WHAT YOU SHOULD DO: Count every line below in which "agent" occurs, then give only the count.

DATA SUPPLIED:
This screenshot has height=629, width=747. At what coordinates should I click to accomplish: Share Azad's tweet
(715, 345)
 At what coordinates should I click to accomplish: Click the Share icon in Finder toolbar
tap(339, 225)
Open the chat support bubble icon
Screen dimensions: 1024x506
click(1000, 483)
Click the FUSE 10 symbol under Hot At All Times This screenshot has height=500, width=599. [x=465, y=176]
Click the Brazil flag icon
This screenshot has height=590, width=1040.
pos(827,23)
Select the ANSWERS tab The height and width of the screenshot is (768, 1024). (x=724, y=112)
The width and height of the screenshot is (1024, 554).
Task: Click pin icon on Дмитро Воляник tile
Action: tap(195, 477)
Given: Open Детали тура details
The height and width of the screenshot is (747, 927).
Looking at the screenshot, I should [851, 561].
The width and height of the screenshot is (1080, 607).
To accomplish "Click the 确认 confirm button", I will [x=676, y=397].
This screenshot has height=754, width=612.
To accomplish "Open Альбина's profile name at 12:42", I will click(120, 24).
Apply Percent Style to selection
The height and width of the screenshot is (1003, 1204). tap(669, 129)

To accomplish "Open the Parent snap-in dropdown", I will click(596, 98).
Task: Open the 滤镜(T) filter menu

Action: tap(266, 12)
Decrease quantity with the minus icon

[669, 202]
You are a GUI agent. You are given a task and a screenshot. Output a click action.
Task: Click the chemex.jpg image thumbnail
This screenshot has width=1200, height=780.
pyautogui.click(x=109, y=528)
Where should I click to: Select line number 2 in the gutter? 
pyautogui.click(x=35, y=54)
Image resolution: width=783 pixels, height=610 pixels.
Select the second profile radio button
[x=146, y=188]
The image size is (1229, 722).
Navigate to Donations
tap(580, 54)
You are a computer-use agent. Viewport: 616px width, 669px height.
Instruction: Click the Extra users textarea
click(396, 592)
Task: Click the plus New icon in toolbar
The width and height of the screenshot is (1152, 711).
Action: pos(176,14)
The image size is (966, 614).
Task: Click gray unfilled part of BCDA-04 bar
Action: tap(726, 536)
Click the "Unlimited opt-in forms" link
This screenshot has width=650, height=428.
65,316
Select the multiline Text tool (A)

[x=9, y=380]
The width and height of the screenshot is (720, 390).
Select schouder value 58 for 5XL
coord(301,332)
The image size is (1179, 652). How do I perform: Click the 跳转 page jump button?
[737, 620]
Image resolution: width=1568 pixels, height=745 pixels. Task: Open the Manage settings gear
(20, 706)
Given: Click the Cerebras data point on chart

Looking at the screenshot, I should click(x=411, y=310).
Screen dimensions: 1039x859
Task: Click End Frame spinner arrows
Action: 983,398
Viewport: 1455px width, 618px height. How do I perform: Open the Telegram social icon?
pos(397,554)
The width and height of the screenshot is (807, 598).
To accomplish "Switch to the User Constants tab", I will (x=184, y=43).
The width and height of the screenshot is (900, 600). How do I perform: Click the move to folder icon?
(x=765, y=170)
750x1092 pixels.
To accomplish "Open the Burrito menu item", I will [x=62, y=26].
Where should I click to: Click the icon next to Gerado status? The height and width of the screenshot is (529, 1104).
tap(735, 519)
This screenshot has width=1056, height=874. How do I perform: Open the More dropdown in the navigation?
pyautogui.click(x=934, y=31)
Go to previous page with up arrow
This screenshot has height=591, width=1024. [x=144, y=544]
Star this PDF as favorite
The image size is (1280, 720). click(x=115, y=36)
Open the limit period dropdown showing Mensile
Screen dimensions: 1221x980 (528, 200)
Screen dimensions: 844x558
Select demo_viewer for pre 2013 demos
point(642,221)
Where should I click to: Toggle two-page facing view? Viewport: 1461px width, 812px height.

ANSWER TO THIS PROBLEM: 2